I'm getting myself confused now. I thought getting baby to fall asleep independently was sleep training. Is sleep training something different? Sorry getting in a pickle with it all
They do that in their own time, you can’t make them sleep independently, it’s just one of those things they get better at by themselves. It’s like eating, crawling, potty training. They’re all steps along the way to your child becoming independent. It’s not something you can make them do. Least of all so tiny.
Pickle2021 · 20/09/2021 21:16

As pp said, I encouraged longer sleep cycles every single time and now my LO has generally got hang of it, can always have an off period etc. We can't get past 2 sleep cycles but better then nothing 🤷🏼‍♀️

LifeIsBusy · 20/09/2021 21:20

Sit back, relax, stop worrying and accept your lo for who they are. My first needed movement for sleep and my second has his thumb. They're all totally different so I suggest you sit back and go with the flow.
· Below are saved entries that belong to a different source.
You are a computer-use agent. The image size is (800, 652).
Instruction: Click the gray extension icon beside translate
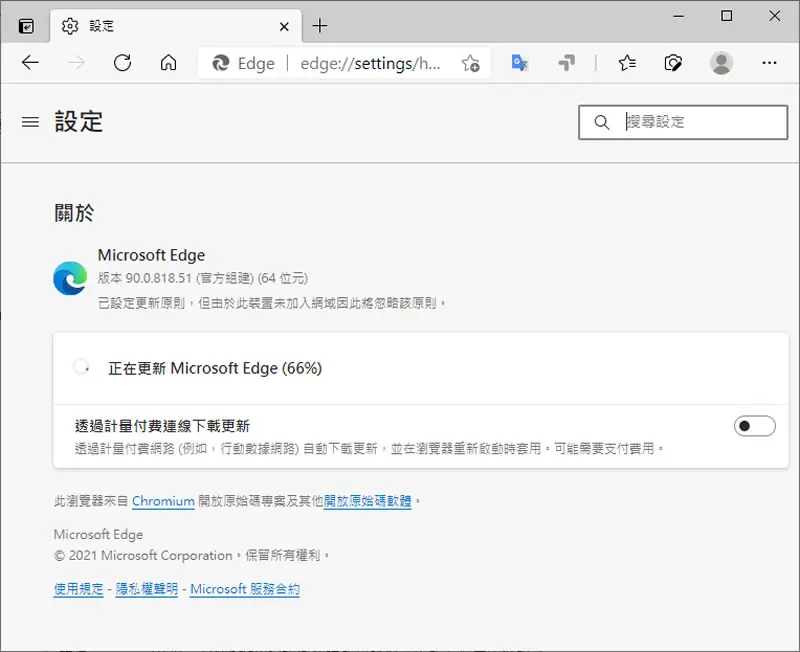click(566, 63)
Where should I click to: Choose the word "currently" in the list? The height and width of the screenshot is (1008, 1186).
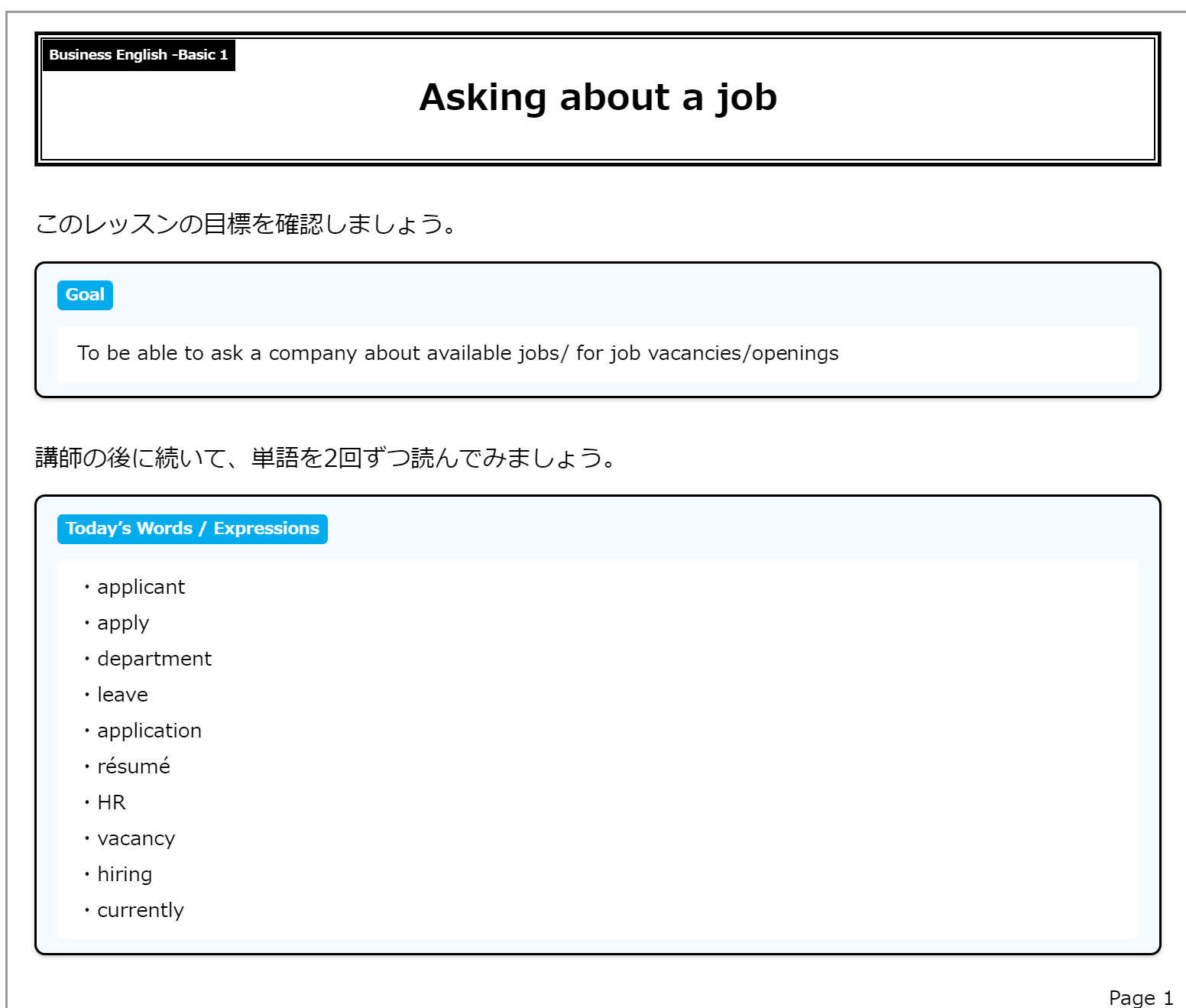coord(141,910)
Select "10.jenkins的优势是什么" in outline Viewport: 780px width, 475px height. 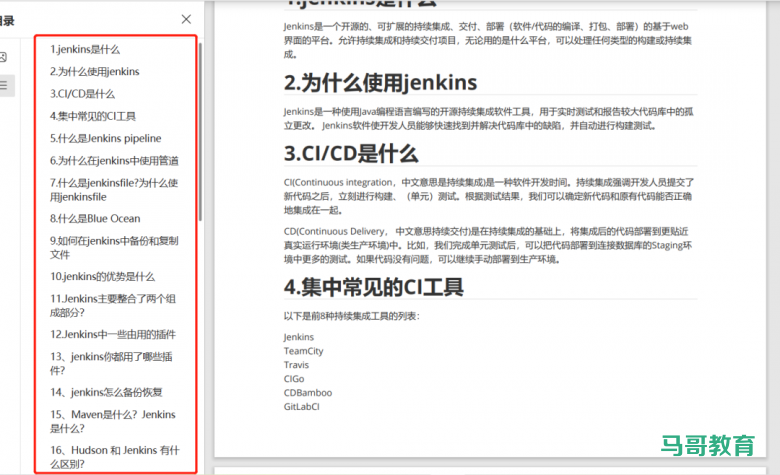point(102,276)
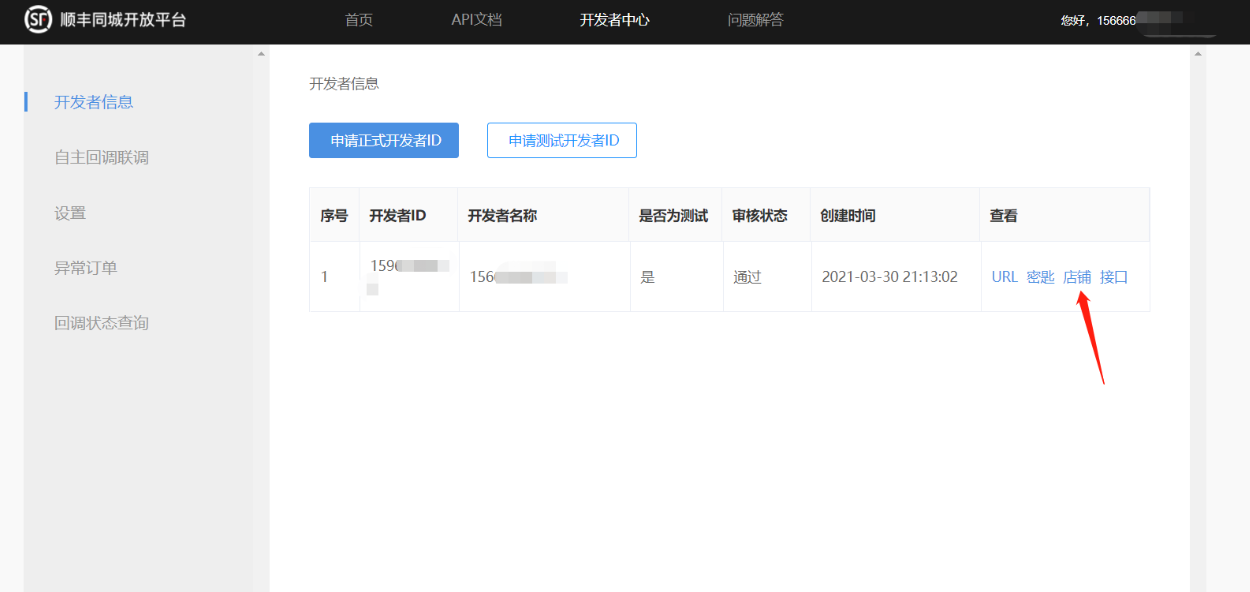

LakeShoreD · 20/09/2021 21:30

I personally think there is a difference between gently encouraging them to link a sleep cycle and actually sleep training which doesn’t have to, but more often than not, involves crying. But I suppose gentle encouragement could be considered gentle training… Gahhh now I’m in a pickle! But my point was that I wouldn’t do anything like Ferber or CC before 6 months.

MattyGroves · 20/09/2021 21:32

How are you getting her down for naps? Mine needed either sling or to be walked to sleep in the pram (and then would sleep in the garden)

Nix99 · 20/09/2021 22:26

If she sleeps in the sling or on me I can get her to sleep a bit longer and I'm happy to do this for now but obviously not forever. If I put her in the pram I try to push her back and forth just before the 30 minutes but she will still wake at the 30 minute mark. A few people have said not to sleep train but to encourage falling asleep independently but what do you do if dc starts to cry and get upset? Also with the comments about encouraging them to link sleep cycles how have people tried to do this? Ive tried shhing and patting when she gets to the end of the cycle but she can never seem to push into the next one or stay in it enough to get in to sleep sleep again.

OP posts:
Vicky1989x · 21/09/2021 05:49

My DD didn’t learn to link sleep cycles until she was almost 7 months. I didn’t do anything special, I’d always go in at the 30 minute mark, give her her dummy and pat and shush. It rarely worked but then one day it did and she started napping for 90+ minutes.

Sunnylands27 · 21/09/2021 21:00

Love this! As a FTM I’m constantly fearful I’m going to still be feeding, rocking, shusshing & patting to sleep at 5yo. Currently doing all the above & co-sleeping, both DD & I are much happier but I really miss my SO as he’s in our bedroom & we’re in the nursery. I have to believe one day we’ll get there so thank you!

Aria2015 · 21/09/2021 21:14

With both of mine, they went through a 30 (45 max) minutes naps until they were a bit older (7/8 months) and then they naturally started napping longer. I read that's very normal so never questioned it, although I always wished for longer naps! I just kept to wake windows any made sure they had multiple naps a day so they didn't get overtired. I think at 4 months they'd have been on 4/5 naps a day. I personally wouldn't sleep train at that age, IMO it's too young.